### EXERCISE AIM:
Transcribe the records verbatim, images excluded.
+++
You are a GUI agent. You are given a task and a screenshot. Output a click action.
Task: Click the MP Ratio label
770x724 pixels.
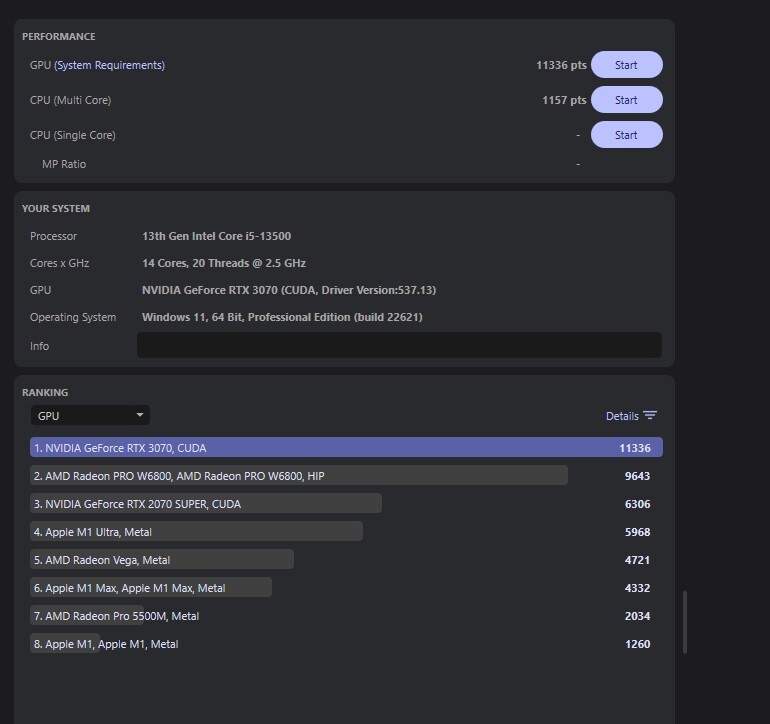[x=64, y=164]
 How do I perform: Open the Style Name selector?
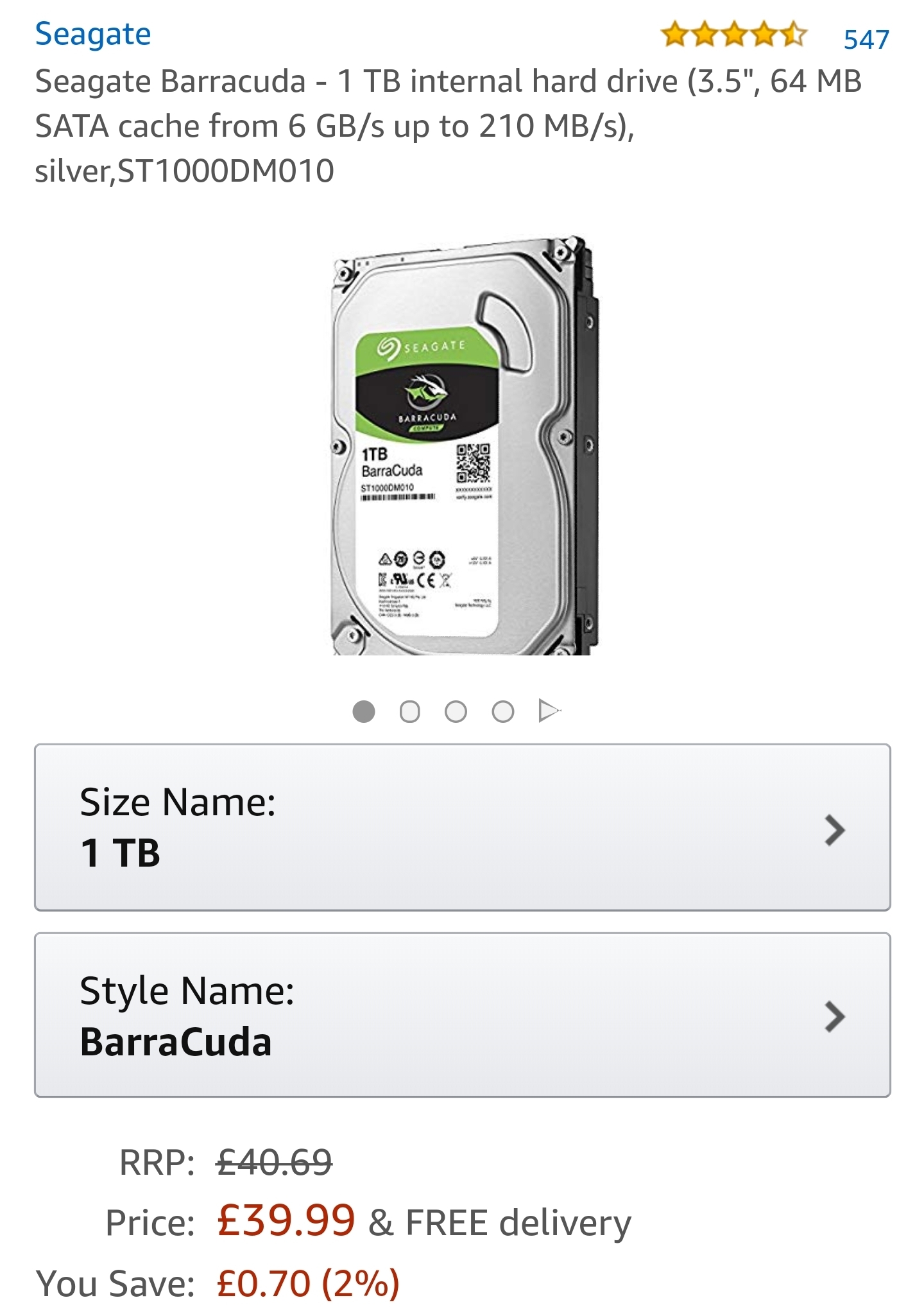(462, 1015)
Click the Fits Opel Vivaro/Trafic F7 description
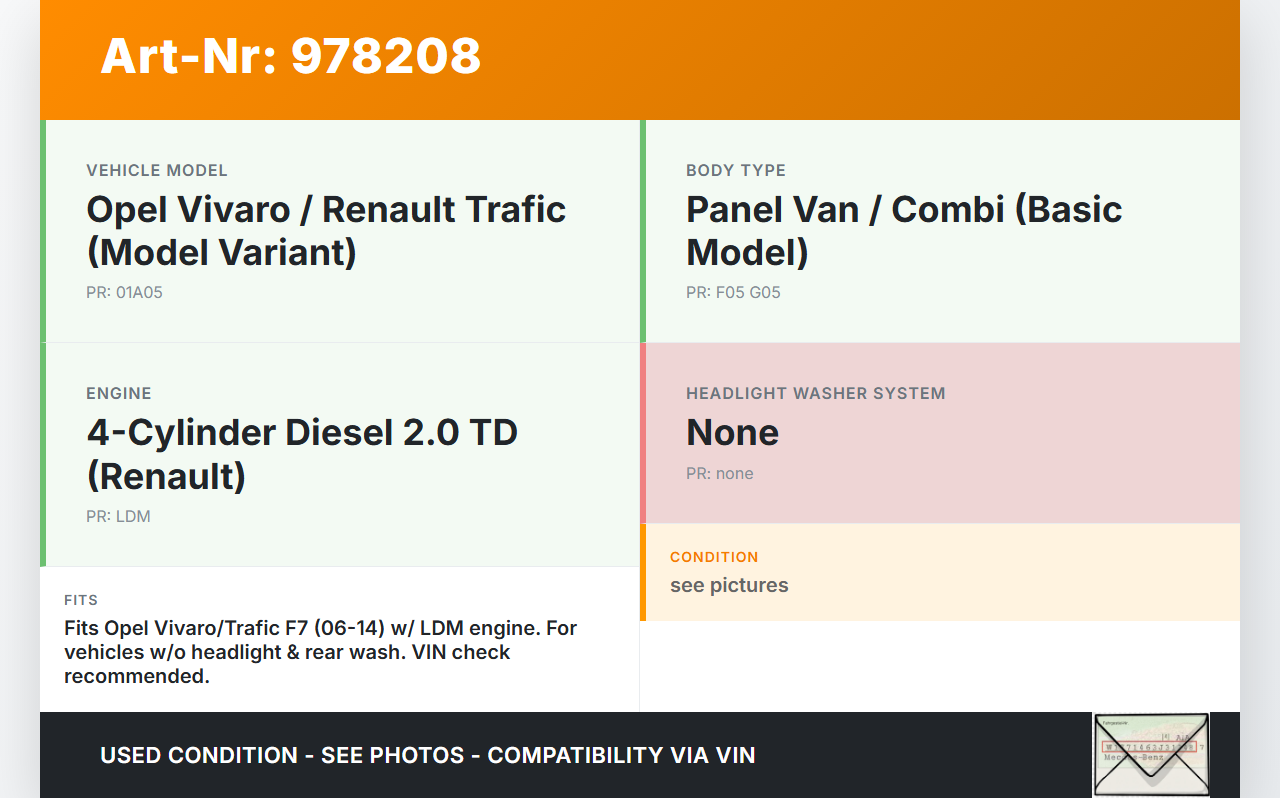Screen dimensions: 1280x798 tap(320, 652)
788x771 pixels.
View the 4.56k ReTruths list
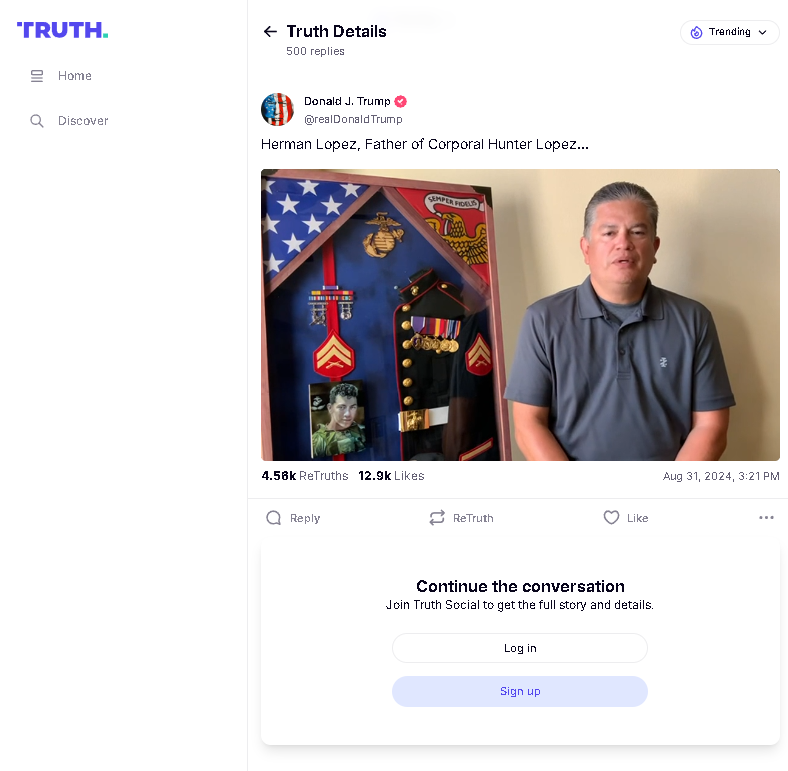point(305,476)
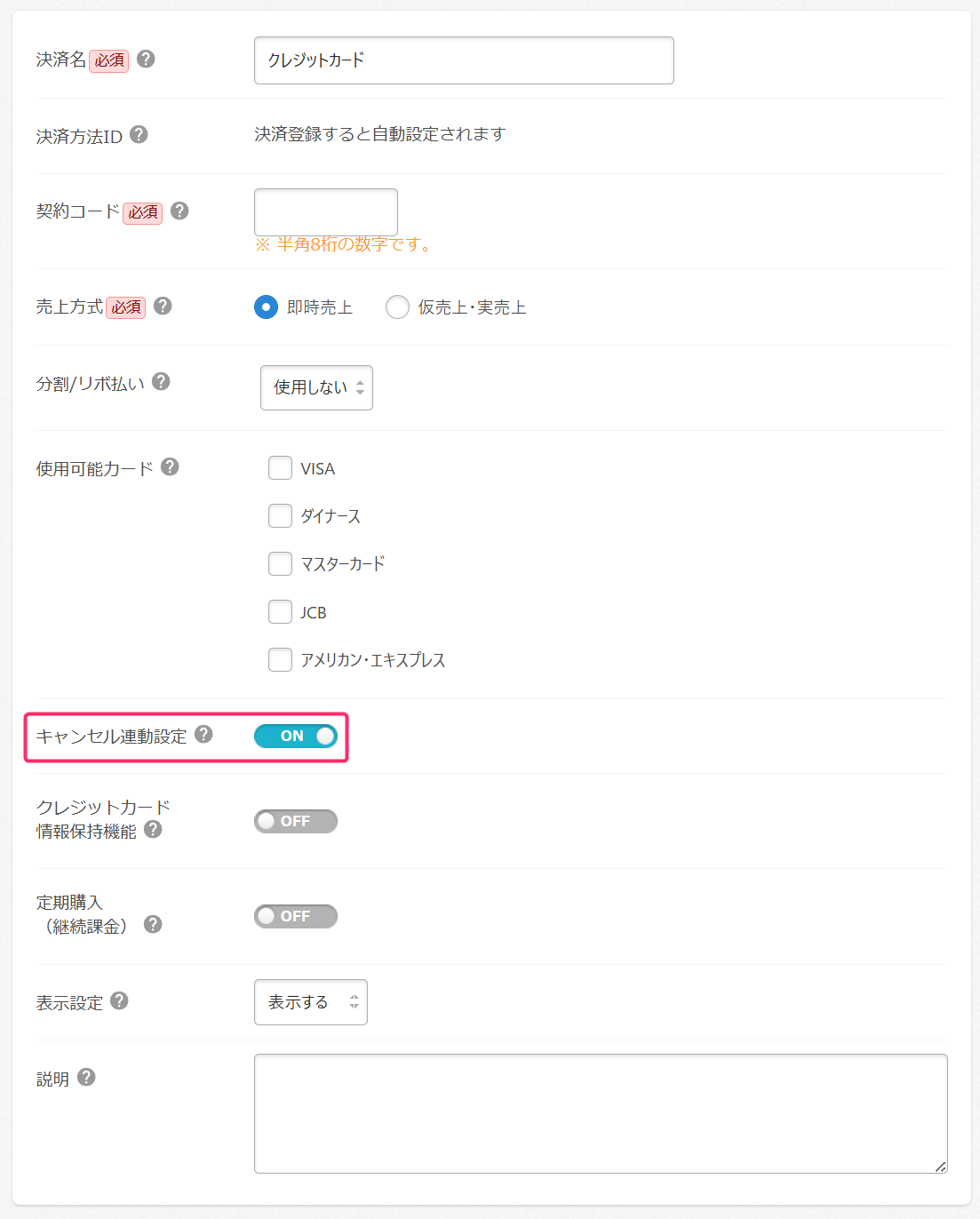Click help icon for 分割/リボ払い
The width and height of the screenshot is (980, 1219).
click(161, 382)
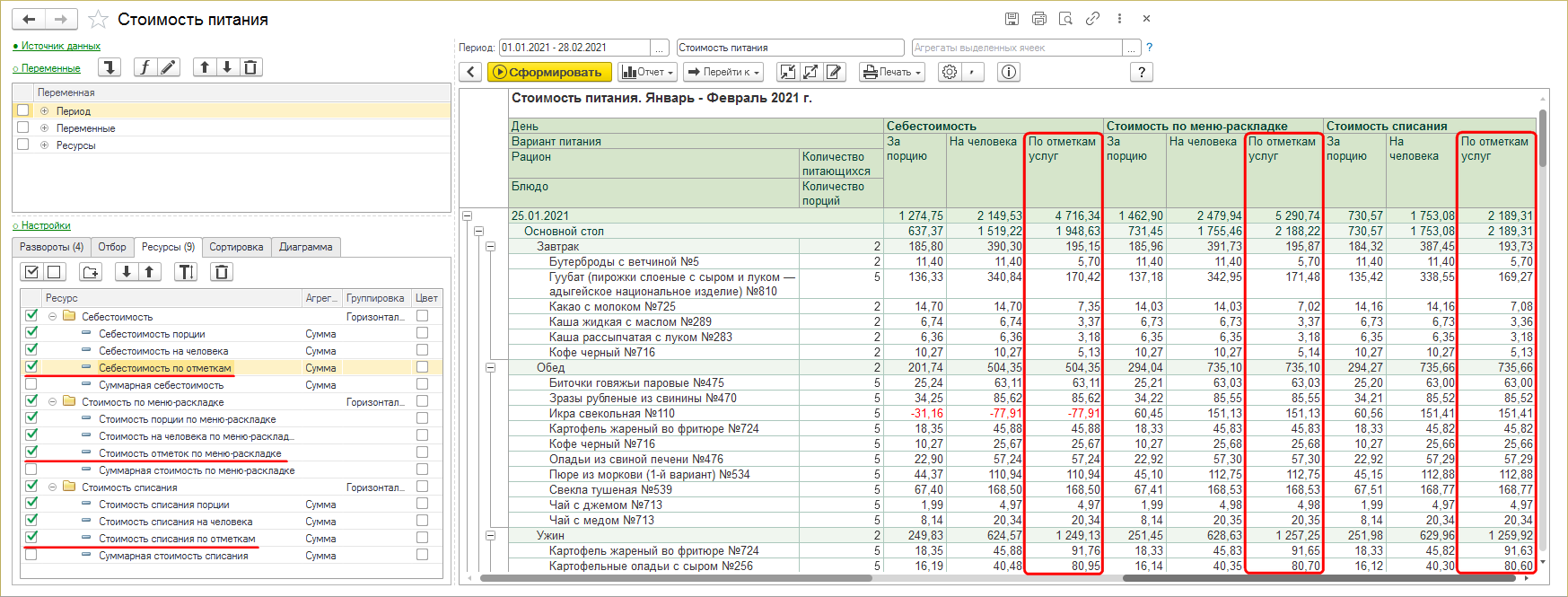Open the 'Диаграмма' tab
This screenshot has width=1568, height=597.
[305, 247]
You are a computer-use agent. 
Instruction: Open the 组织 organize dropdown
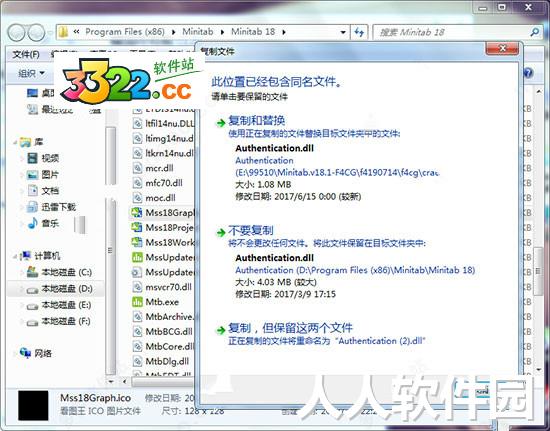[x=31, y=73]
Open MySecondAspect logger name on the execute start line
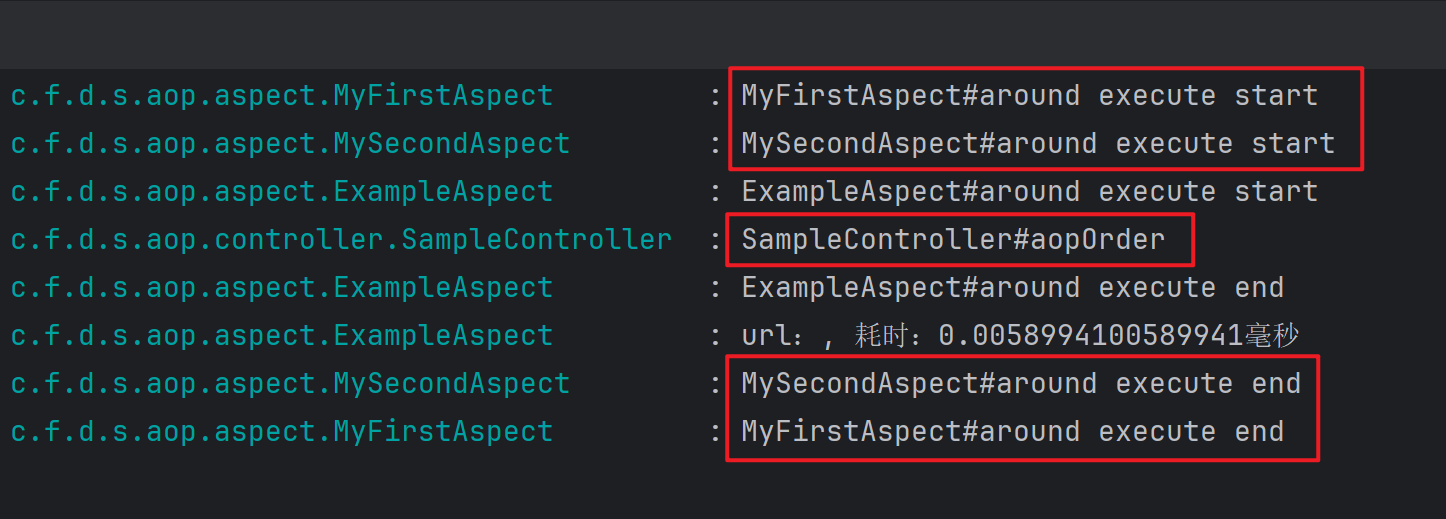The width and height of the screenshot is (1446, 519). coord(290,144)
+++
### ANSWER BOX:
You are a GUI agent. You are given a task and a screenshot. Output a click action.
Task: Click the MP Ratio label
770x724 pixels.
[x=64, y=164]
 How do I perform: Open the Style Name selector?
(462, 1015)
Click the Fits Opel Vivaro/Trafic F7 description
Screen dimensions: 1280x798 tap(320, 652)
788x771 pixels.
View the 4.56k ReTruths list
point(305,476)
Click help icon for 分割/リボ払い
The width and height of the screenshot is (980, 1219).
click(161, 382)
Open the 'Диаграмма' tab
This screenshot has width=1568, height=597.
[305, 247]
You are a computer-use agent. 
Instruction: Open the 组织 organize dropdown
[x=31, y=73]
Open MySecondAspect logger name on the execute start line
The width and height of the screenshot is (1446, 519). coord(290,144)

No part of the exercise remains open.